Data from netCDF variables is presented to python as numpy arrays with the corresponding data type.

dimensions must be a tuple containing dimension names (strings) that have been defined previously using createDimension. The default value is an empty tuple, which means the variable is a scalar.

The optional keyword fill_value can be used to override the default netCDF _FillValue (the value that the variable gets filled with before any data is written to it).

The return value is the Variable class instance describing the new variable.

A list of names corresponding to netCDF variable attributes can be obtained with the Variable method ncattrs(). A dictionary containing all the netCDF attribute name/value pairs is provided by the __dict__ attribute of a Variable instance.

Variable instances behave much like array objects. Data can be assigned to or retrieved from a variable with indexing and slicing operations on the Variable instance. A Variable instance has four standard attributes: dimensions, dtype, shape, ndim. Application programs should never modify these attributes. The dimensions attribute is a tuple containing the names of the dimensions associated with this variable. The dtype attribute is a string describing the variable's data type (i4, f8, S1, etc). The shape attribute is a tuple describing the current sizes of all the variable's dimensions. The ndim attribute is the number of variable dimensions.

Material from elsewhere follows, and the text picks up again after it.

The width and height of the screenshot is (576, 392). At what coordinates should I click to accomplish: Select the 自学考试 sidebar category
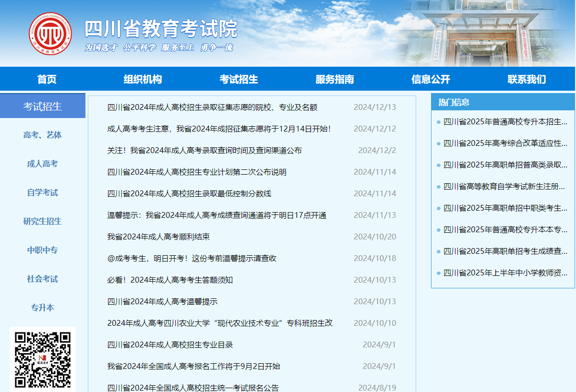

delncattr(self, name, value)

 

delete a netCDF dataset or group attribute. Only use if you need to delete a netCDF attribute with the same name as one of the reserved python attributes.

getncattr(self, name)

 

retrievel a netCDF dataset attribute. Only use if you need to set a netCDF attribute with the same name as one of the reserved python attributes.

set_fill_off(self)

 

Sets the fill mode for a Dataset open for writing to off.

This will prevent the data from being pre-filled with fill values, which may result in some performance improvements. However, you must then make sure the data is actually written before being read.

set_fill_on(self)

 

Sets the fill mode for a Dataset open for writing to on.

This causes data to be pre-filled with fill values. The fill values can be controlled by the variable's _Fill_Value attribute, but is usually sufficient to the use the netCDF default _Fill_Value (defined separately for each variable type). The default behavior of the netCDF library correspongs to set_fill_on. Data which are equal to the _Fill_Value indicate that the variable was created, but never written to.

setncattr(self, name, value)

 

set a netCDF dataset attribute using name,value pair. Only use if you need to set a netCDF attribute with the same name as one of the reserved python attributes.